You can find all the entries here, and I’ll spotlight a few below. Feeling inspired in a non-Romantic way? Take out a handsaw. Get busy.

1) The book trailer for BLANK: an orgy of book destruction.

2) The drowning of Moby Dick (first edition):

3) The Dragging of the Rose: Umberto Eco’s novel…

4) The Great Soak: Chicago’s Printers’ Ball 2011—dunk a kindle or a book?

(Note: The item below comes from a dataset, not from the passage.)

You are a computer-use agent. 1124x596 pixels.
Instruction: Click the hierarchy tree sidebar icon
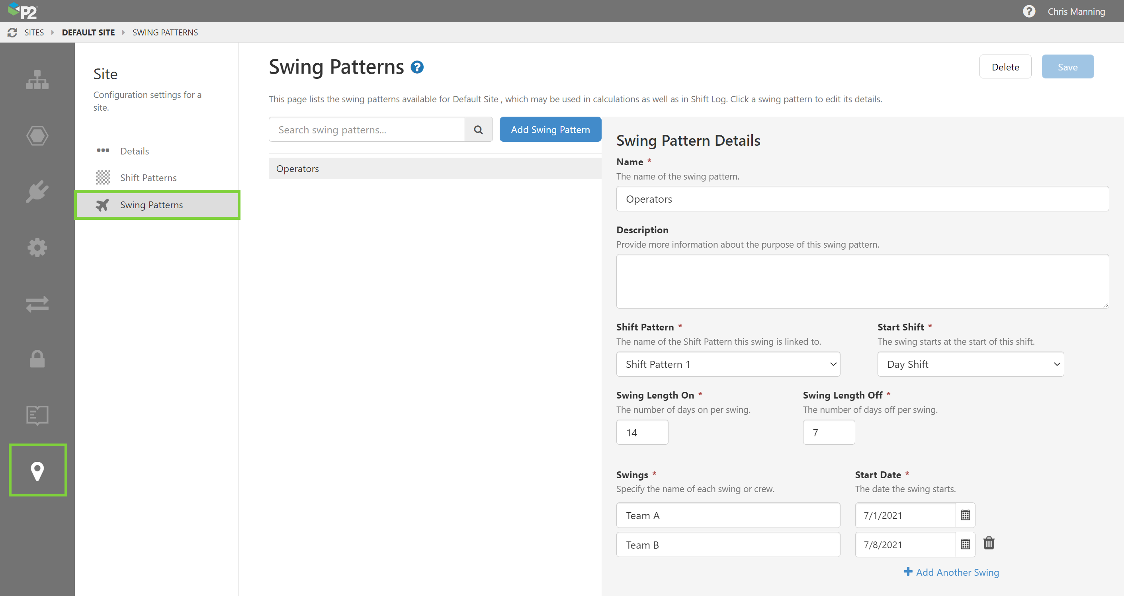coord(37,80)
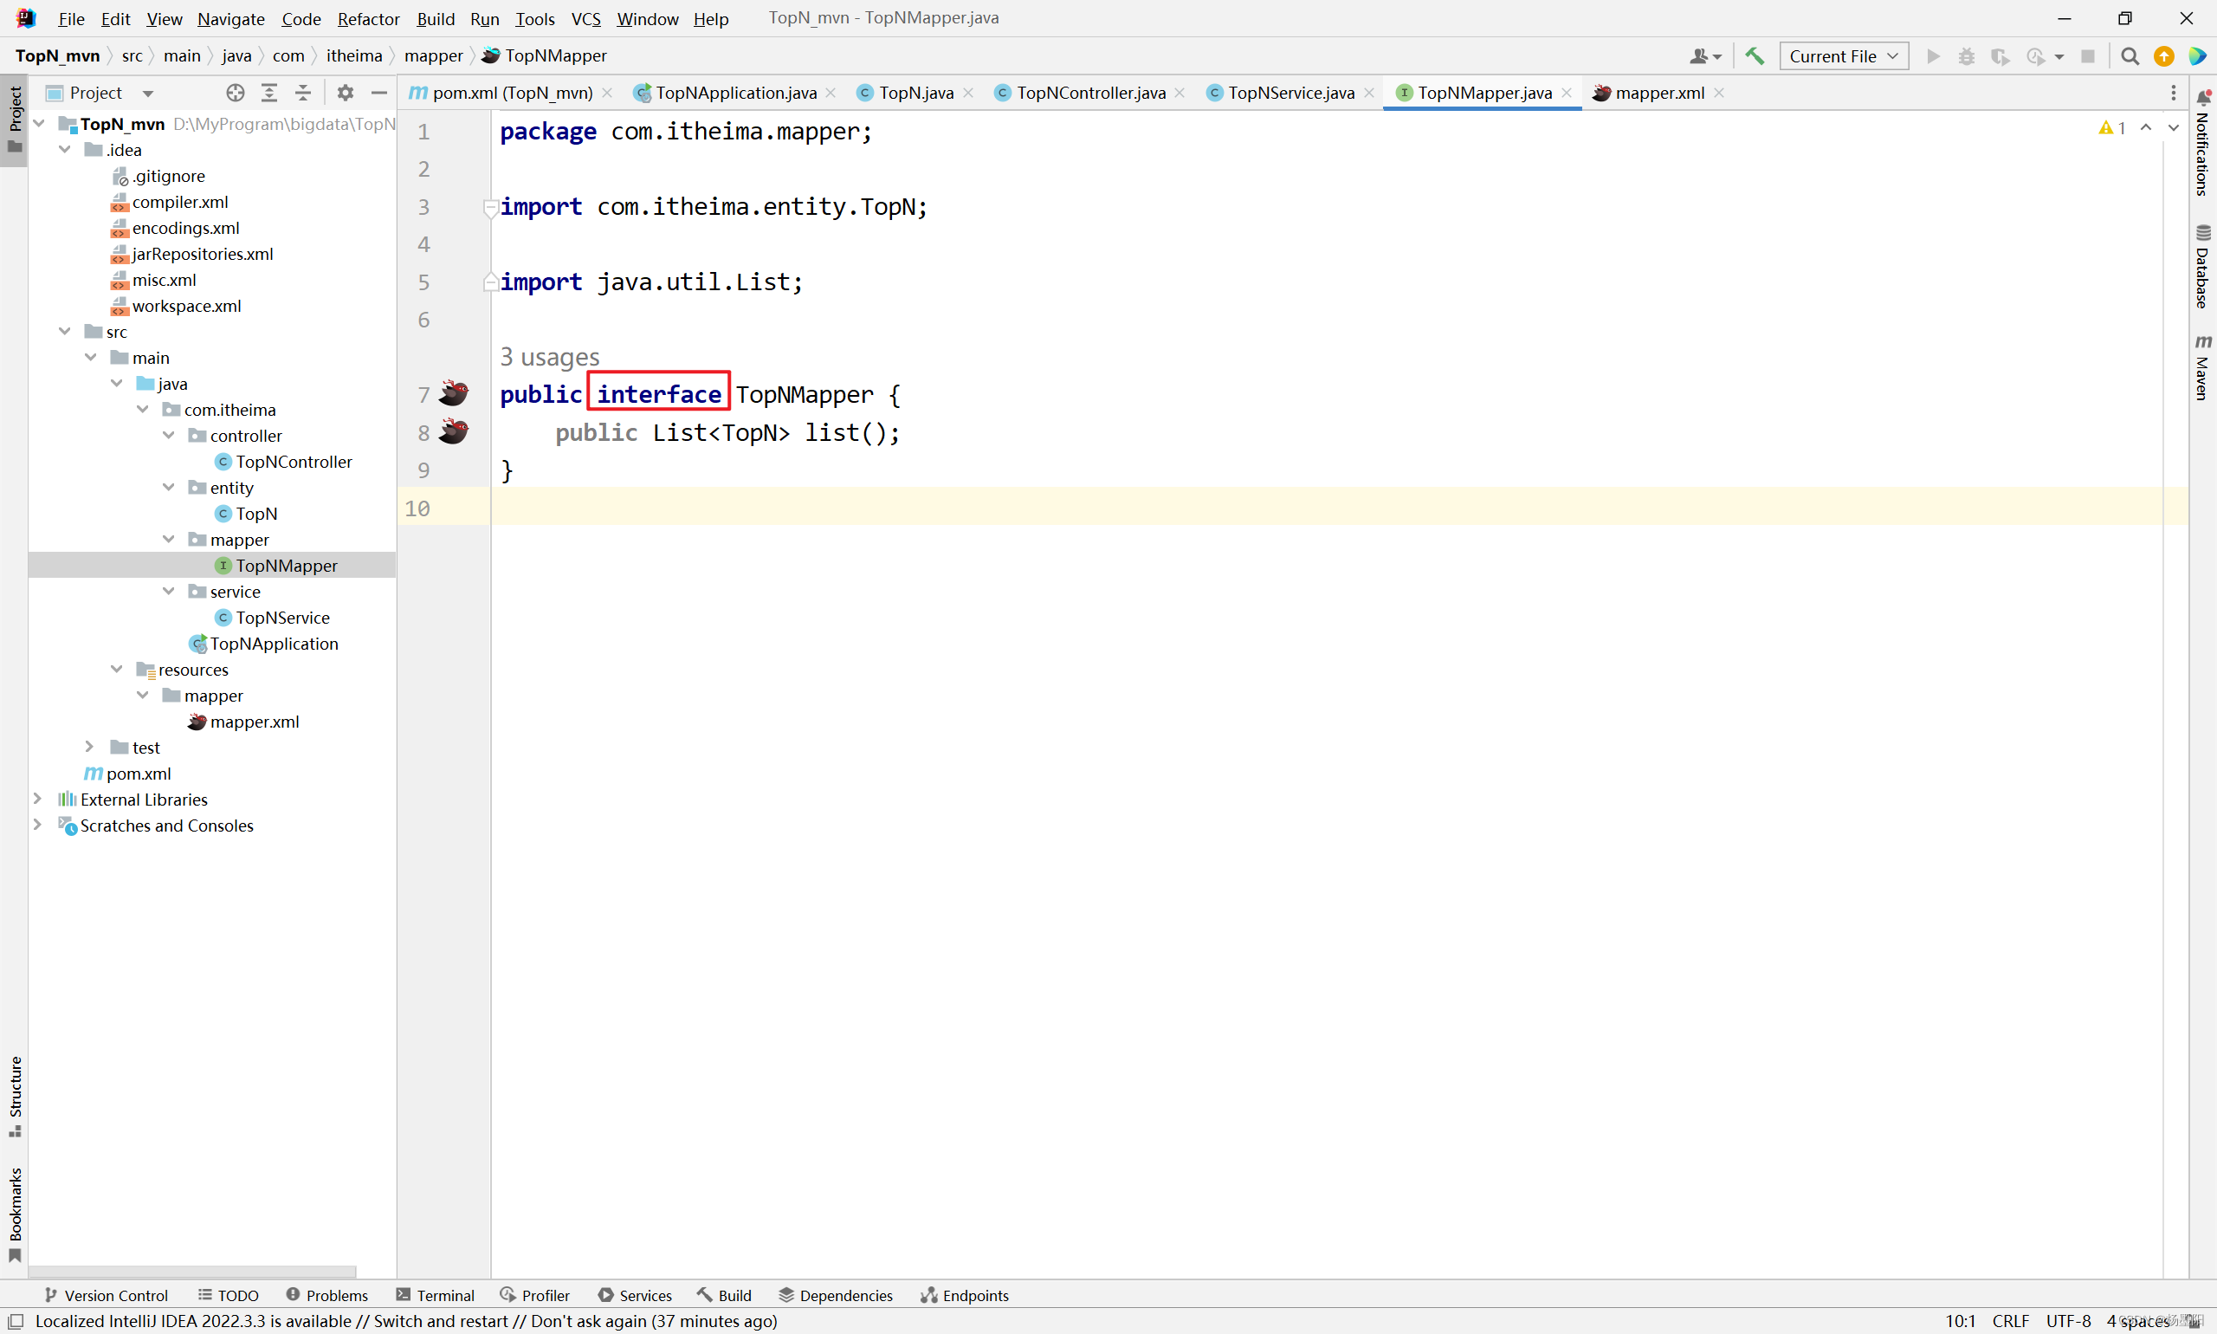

This project featured invited attendees at the Printers’ Ball to use an artisan-constructed dunk tank to soak either a book or a Kindle—depending upon the dunker’s feelings regarding the printed word and e-readers. With this simple choice, this physical act, readers can finally stop theorizing about the future of the book and do something about it.

5) Like A Patient!

T.S. Eliot’s first major work, “The Love Song of J. Alfred Prufrock” first appeared in the June 1915 issue of Poetry, Chicago’s three-year-old literary magazine, which now approaches its centennial.  This performance treats Eliot’s poem as its own patient “etherised upon a table,” to be dissected with surgical instruments and supported by on-stage medical personnel.  This dissection removed key words, phrases, and white spaces from the Eliot text, while foregrounding the destruction of this historical artifact.

This collaborative performance combined live close-circuit broadcast of dissection, music, and the costumed-ambience of the operating room.